My old colleague Glenn Ames devised this system for making kids learn to write excellent sentences. He may have gotten the idea from somewhere else; I’m not sure. It works like this…
- Read a paragraph.
- Select five to seven core vocabulary that express that paragraph’s main ideas
- Provide those words with some blank lines for writing a summary sentence
- Optional: Allow the sentence to be 25 words if all seven keywords are used; 22 words if only six keywords are used; 20 words if only five keywords are used; 18 words if only four keywords are used.
In practice, it looks like this. (From William H. Prescott’s History of the Conquest of Mexico):
AGRICULTURE in Mexico was in the same advanced state as the other arts of social life. In few countries, indeed, has it been more respected. It was closely interwoven with the civil and religious institutions of the nation. There were peculiar deities to preside over it; the names of the months and of the religious festivals had more or less reference to it. The public taxes, as we have seen, were often paid in agricultural produce. All, except the soldiers and great nobles, even the inhabitants of the cities, cultivated the soil. The work was chiefly done by the men; the women scattering the seed, husking the corn, and taking part only in the lighter labors of the field.
Read Page 1, Paragraph 1
Then write a summary sentence using at least five of these seven words.
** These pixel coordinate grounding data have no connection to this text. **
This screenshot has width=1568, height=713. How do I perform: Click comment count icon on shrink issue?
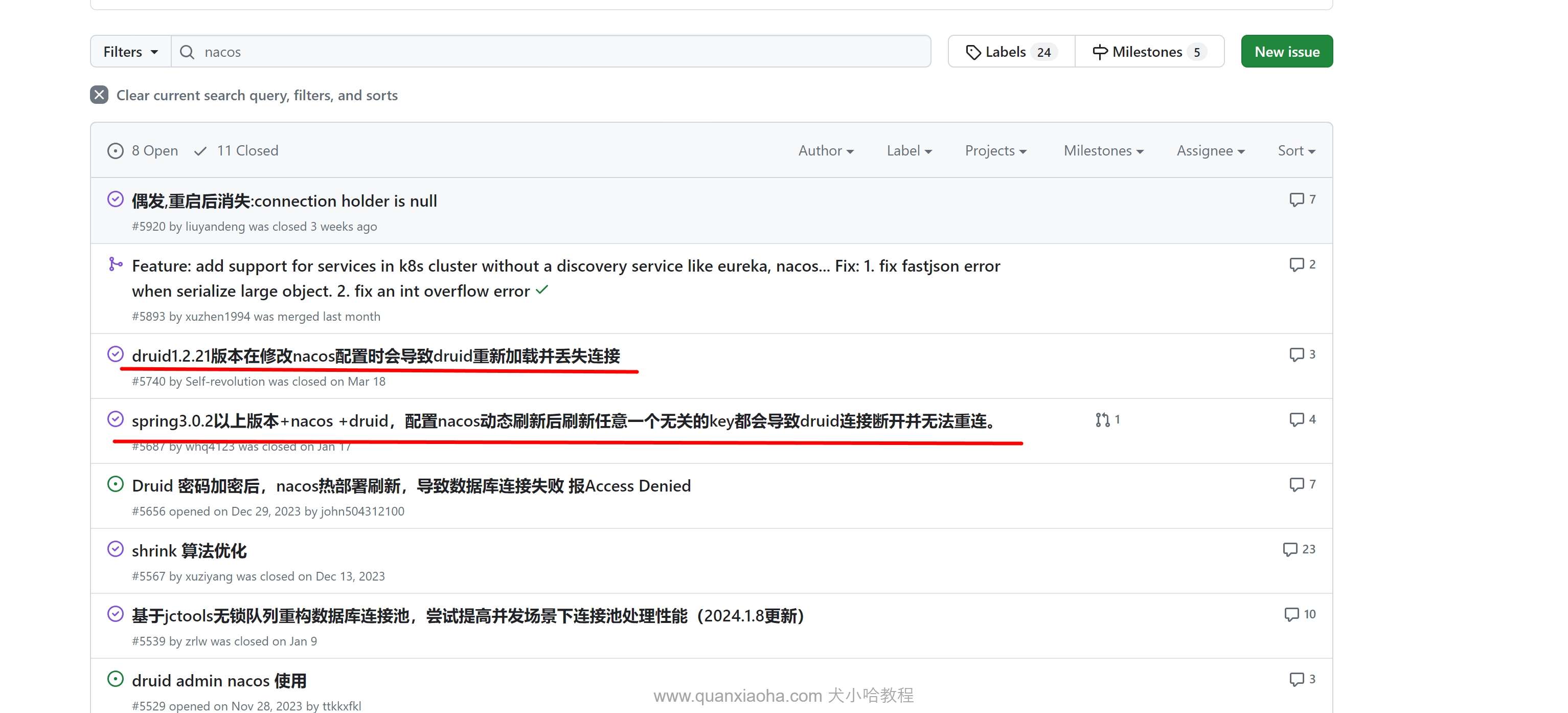pyautogui.click(x=1289, y=549)
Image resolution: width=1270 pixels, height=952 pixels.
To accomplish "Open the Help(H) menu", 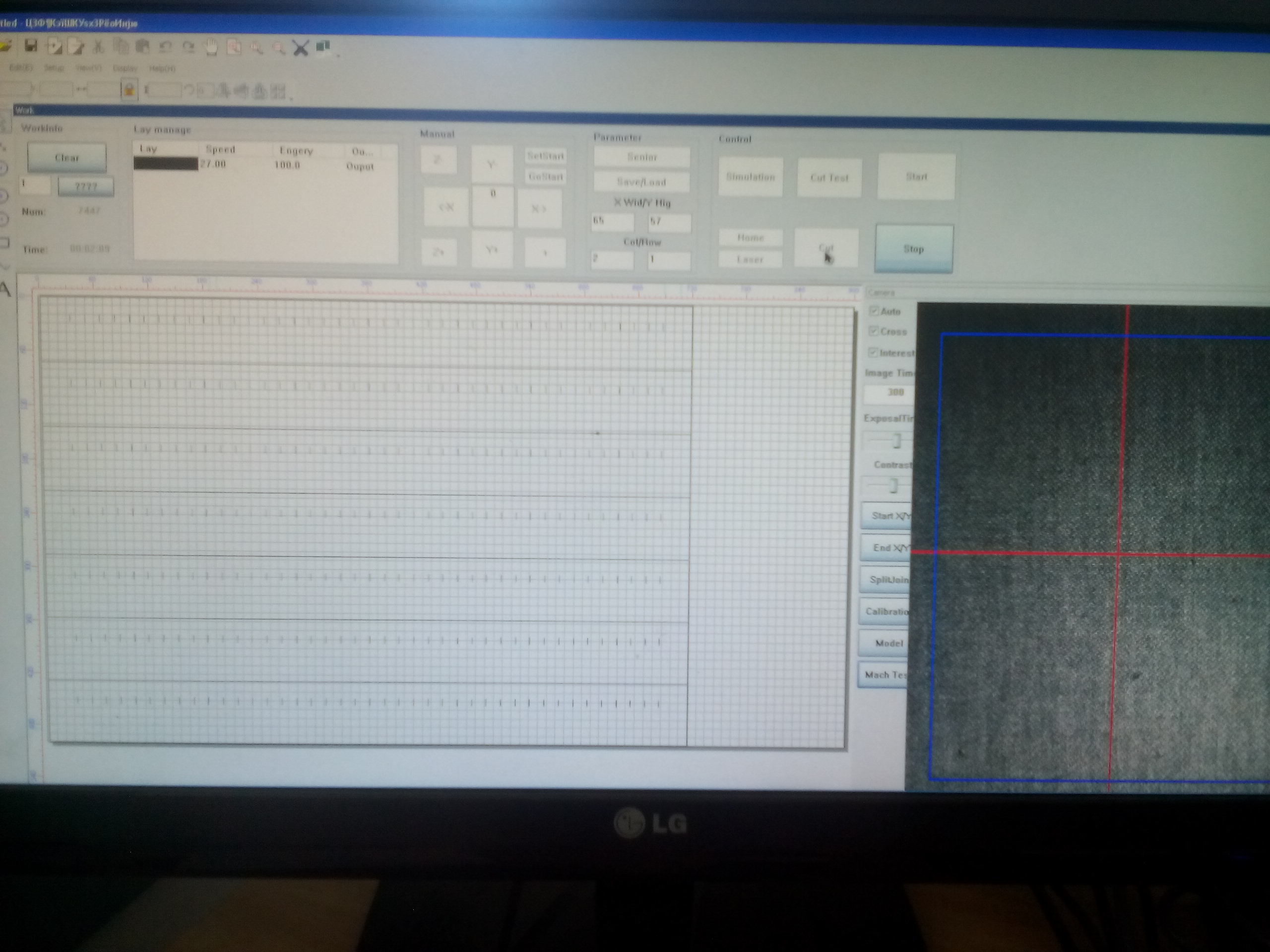I will [163, 68].
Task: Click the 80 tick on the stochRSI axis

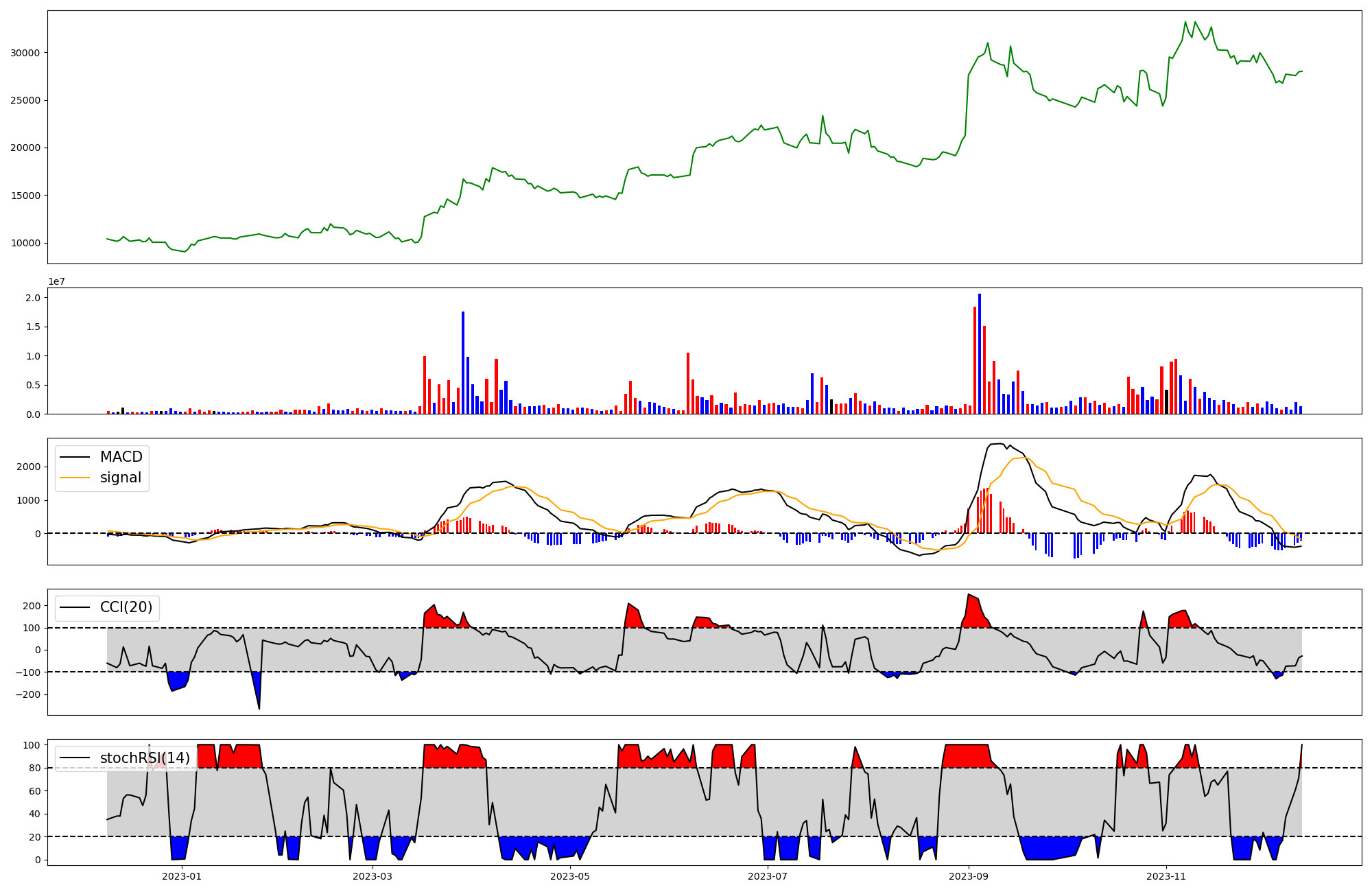Action: click(34, 768)
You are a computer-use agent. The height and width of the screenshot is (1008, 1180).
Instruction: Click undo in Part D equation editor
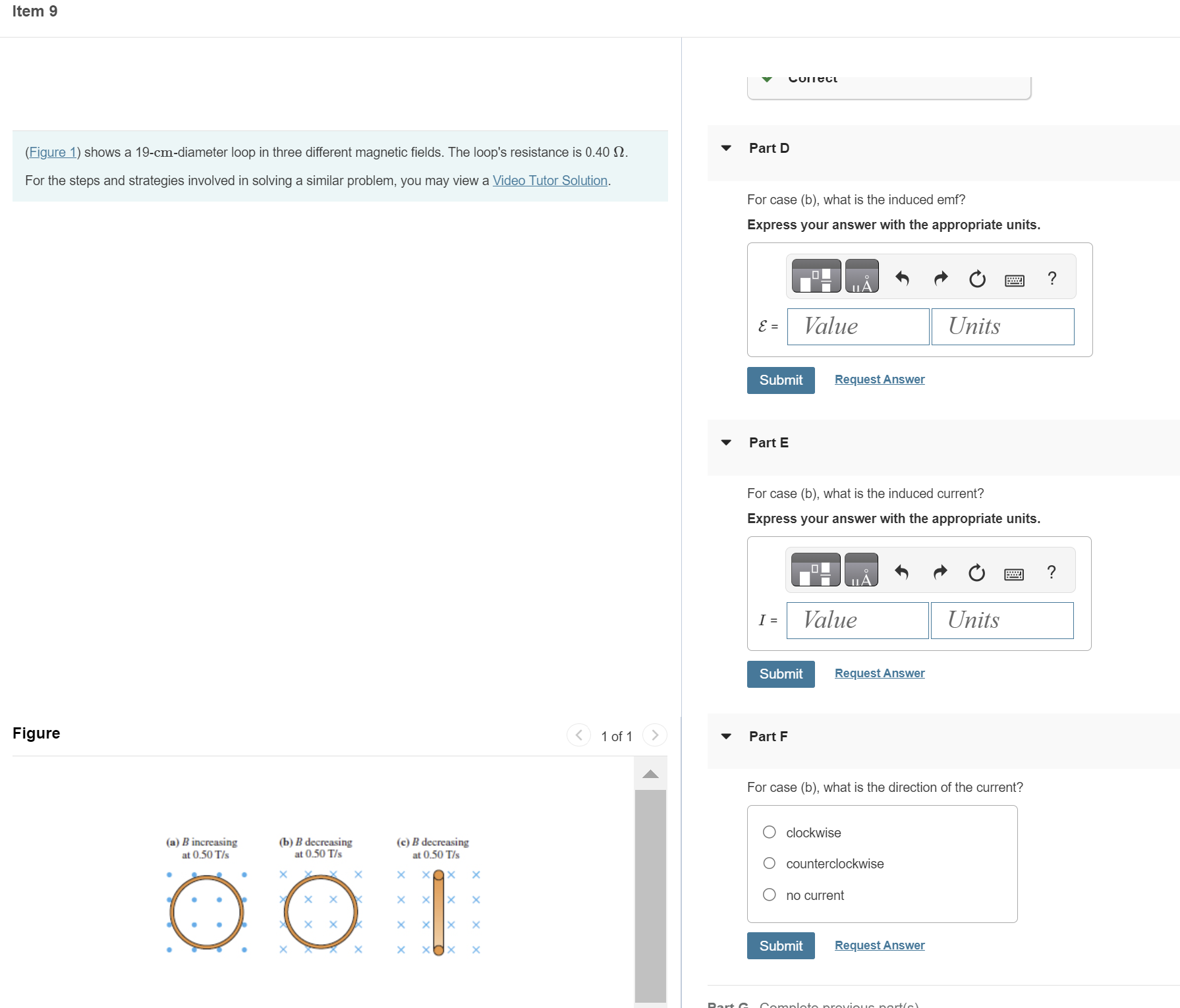pyautogui.click(x=901, y=278)
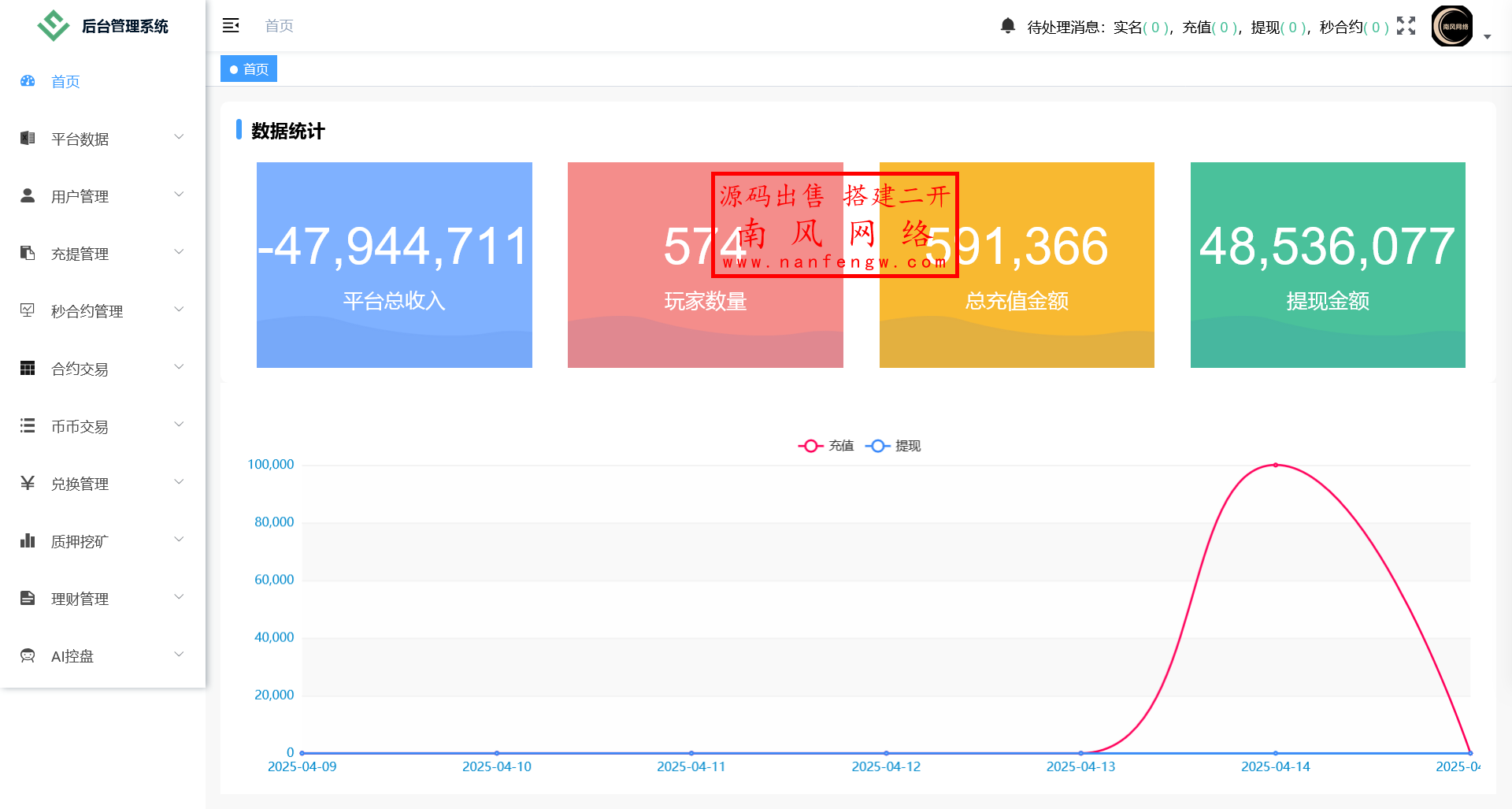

1. agriculture; civil; religious; taxes; cultivate; institutions; nation
Feel free to play along at home. What sentence would you write? What sentence would you get from your kids? Leave your answer in a comment.
For extra credit, I asked my sixth graders to rate their first sentence (this one). I haven’t seen the sentences yet, but a lot of them rated their first effort as a 3, or a 4, out of 10. I pointed out that this left them a lot of room for improvement.